Avec le recul, je comprends que ce n’était pas une question de caractère. C’était un mécanisme de survie.
Lorsque la vie nous demande de porter beaucoup, le contrôle devient rassurant. Il donne l’impression que, si l’on prévoit tout «au cas où», on sera à l’abri.
Alors on apprend à vivre quelques pas devant soi. On imagine les problèmes avant qu’ils n’existent. On cherche des solutions avant même qu’elles soient nécessaires. Sans s’en rendre compte, on finit par habiter davantage le futur que le présent.
Pendant longtemps, je pensais que mon besoin de contrôle était essentiellement lié aux difficultés financières. En réalité, ce n’était pas l’argent que je cherchais à contrôler. C’était mon sentiment de sécurité. Comme si une petite voix me répétait sans cesse : « Si je ne veille pas, personne ne le fera à ma place. » L’argent n’était que le terrain sur lequel cette peur s’exprimait.
Mais le contrôle ne s’arrêtait pas là. Je contrôlais aussi mes émotions. Je les ressentais, bien sûr, mais je les empêchais de sortir. Mes peurs, mes angoisses, ma tristesse, parfois même ma colère, je les gardais en moi, je ne voulais pas les exprimer pour ne pas inquiéter les gens que j’aime et essentiellement mes enfants. Je ne voulais pas ajouter du poids à ma famille.
Je pensais qu’il fallait que je reste solide, quoi qu’il arrive. Que je sois le pilier contre vents et marées. Je pensais que si je vacillais, tout risquait de vaciller avec moi. Alors je retenais tout. Comme si montrer une émotion risquait de fragiliser tout l’équilibre que j’essayais de maintenir. À force de vouloir tout contenir, je ne me laissais plus beaucoup de place.
Aujourd’hui, c’est différent. Je me permets d’exprimer mes émotions, de les verbaliser et de les montrer lorsqu’elles sont là. Non pas pour que les autres les portent à ma place, mais parce que je n’ai plus besoin d’être toujours forte.

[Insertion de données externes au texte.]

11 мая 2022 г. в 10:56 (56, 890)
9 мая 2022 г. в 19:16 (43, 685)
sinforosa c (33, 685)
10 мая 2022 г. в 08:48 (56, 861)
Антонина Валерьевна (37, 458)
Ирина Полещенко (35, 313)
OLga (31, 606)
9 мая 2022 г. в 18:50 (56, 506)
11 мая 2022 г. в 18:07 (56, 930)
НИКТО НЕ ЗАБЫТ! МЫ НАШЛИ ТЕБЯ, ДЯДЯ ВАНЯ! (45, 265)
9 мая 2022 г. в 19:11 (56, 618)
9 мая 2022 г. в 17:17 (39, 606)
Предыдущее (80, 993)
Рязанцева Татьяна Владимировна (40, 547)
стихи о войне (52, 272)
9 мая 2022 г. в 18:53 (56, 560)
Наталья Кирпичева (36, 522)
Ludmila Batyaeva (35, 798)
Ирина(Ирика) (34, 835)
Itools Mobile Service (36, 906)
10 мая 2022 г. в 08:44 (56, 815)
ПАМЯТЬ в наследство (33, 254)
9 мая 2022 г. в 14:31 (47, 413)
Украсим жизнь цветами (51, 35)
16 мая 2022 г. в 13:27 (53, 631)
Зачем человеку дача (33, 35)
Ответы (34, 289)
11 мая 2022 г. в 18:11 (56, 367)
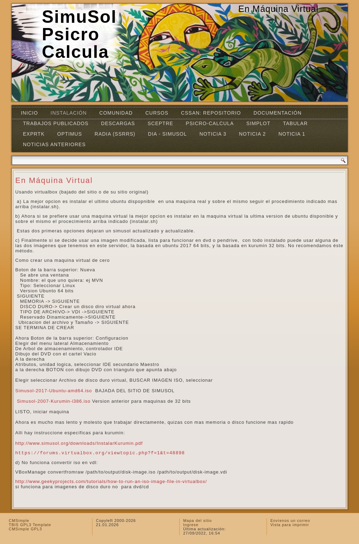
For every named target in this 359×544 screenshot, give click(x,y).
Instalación (68, 113)
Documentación (278, 113)
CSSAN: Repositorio (211, 113)
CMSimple (19, 520)
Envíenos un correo (290, 520)
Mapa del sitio (197, 520)
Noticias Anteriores (54, 144)
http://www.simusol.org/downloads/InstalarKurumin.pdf (79, 443)
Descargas (118, 123)
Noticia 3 (213, 134)
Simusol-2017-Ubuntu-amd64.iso (53, 390)
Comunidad (116, 113)
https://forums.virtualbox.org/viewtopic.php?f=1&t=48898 (100, 453)
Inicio (29, 113)
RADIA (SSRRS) (115, 134)
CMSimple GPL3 (25, 529)
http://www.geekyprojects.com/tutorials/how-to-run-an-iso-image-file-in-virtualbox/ (111, 481)
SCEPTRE (160, 123)
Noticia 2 (252, 134)
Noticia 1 (291, 134)
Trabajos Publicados (56, 123)
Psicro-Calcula (210, 123)
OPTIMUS (69, 134)
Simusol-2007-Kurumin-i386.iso (53, 401)
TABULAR (295, 123)
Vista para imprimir (289, 525)
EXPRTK (34, 134)
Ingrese (191, 525)
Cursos (156, 113)
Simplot (258, 123)
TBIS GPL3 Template (30, 525)
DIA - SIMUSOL (167, 134)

J’ai compris qu’exprimer une émotion ne fragilise pas une personne. Au contraire, cela lui permet de rester vraie. Je n’ai plus besoin de cacher mes peurs, ma tristesse ou mes doutes pour protéger ceux que j’aime. Je peux les accueillir, les exprimer avec justesse, puis les laisser passer. C’est aussi cela, pour moi, le véritable lâcher-prise.

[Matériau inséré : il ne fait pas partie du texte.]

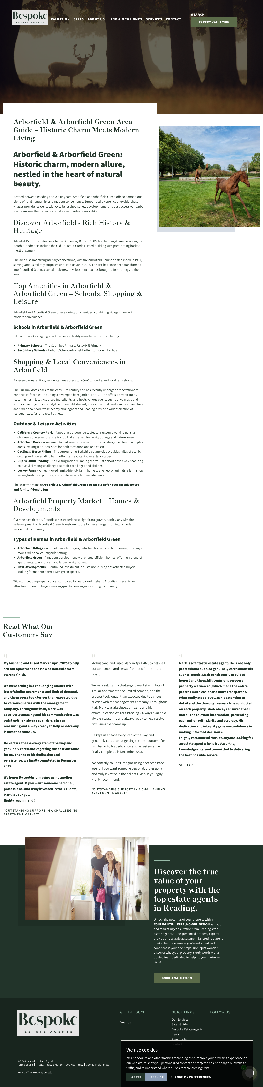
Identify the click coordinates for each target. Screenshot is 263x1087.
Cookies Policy (74, 1064)
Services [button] (154, 19)
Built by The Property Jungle (34, 1072)
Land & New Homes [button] (125, 19)
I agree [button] (135, 1077)
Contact (173, 19)
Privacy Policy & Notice (49, 1064)
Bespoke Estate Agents (187, 1029)
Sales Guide (180, 1024)
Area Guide (179, 1039)
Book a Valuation (177, 978)
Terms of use (25, 1064)
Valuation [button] (60, 19)
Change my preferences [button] (190, 1077)
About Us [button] (96, 19)
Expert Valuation (214, 22)
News (175, 1034)
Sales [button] (79, 19)
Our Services (180, 1019)
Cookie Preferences (97, 1064)
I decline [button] (156, 1077)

Puis un jour, face à mes préoccupations financières, j’ai décidé d’essayer autre chose. Je me suis dit : « Et si j’accueillais simplement ce qui est ? » Lâcher prise n’a pas consisté à abandonner mes responsabilités. Il a consisté à arrêter de lutter contre un avenir que je ne pouvais pas connaître. J’ai accepté que certains mois soient plus difficiles, que mes réserves étaient là pour être utilisées si nécessaire et que je trouverais des solutions lorsqu’elles se présenteraient. Quelques jours plus tard, une inscription à une formation en e-learning est arrivée sans que je l’aie prévue.
Je n’y ai pas vu une récompense. J’y ai vu un rappel. La vie continue de circuler, même lorsque nous cessons de vouloir tout maîtriser. C’est le même principe pour les émotions…

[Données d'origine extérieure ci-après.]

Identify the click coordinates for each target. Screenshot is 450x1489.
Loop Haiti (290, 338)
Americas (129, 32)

Aujourd’hui, je crois que le véritable lâcher-prise ne consiste pas à ne plus agir. Il consiste à cesser de dépenser son énergie à vouloir contrôler ce qui n’existe pas encore. Il consiste aussi à accepter que je n’ai plus besoin d’être, en permanence, ce pilier qui porte tout. Le contrôle voulait me protéger. Le lâcher-prise m’apprend, lui, à faire confiance à mes capacités à traverser ce qui viendra.
En réalité, nous ne cherchons presque jamais à contrôler les événements. Nous cherchons surtout à apaiser l’insécurité qu’ils réveillent en nous.
Avant, je me disais : « Je dois assurer ma sécurité. » Aujourd’hui, je me dis : « Je peux faire confiance à mes capacités à traverser ce qui arrivera. » Et cela change tout.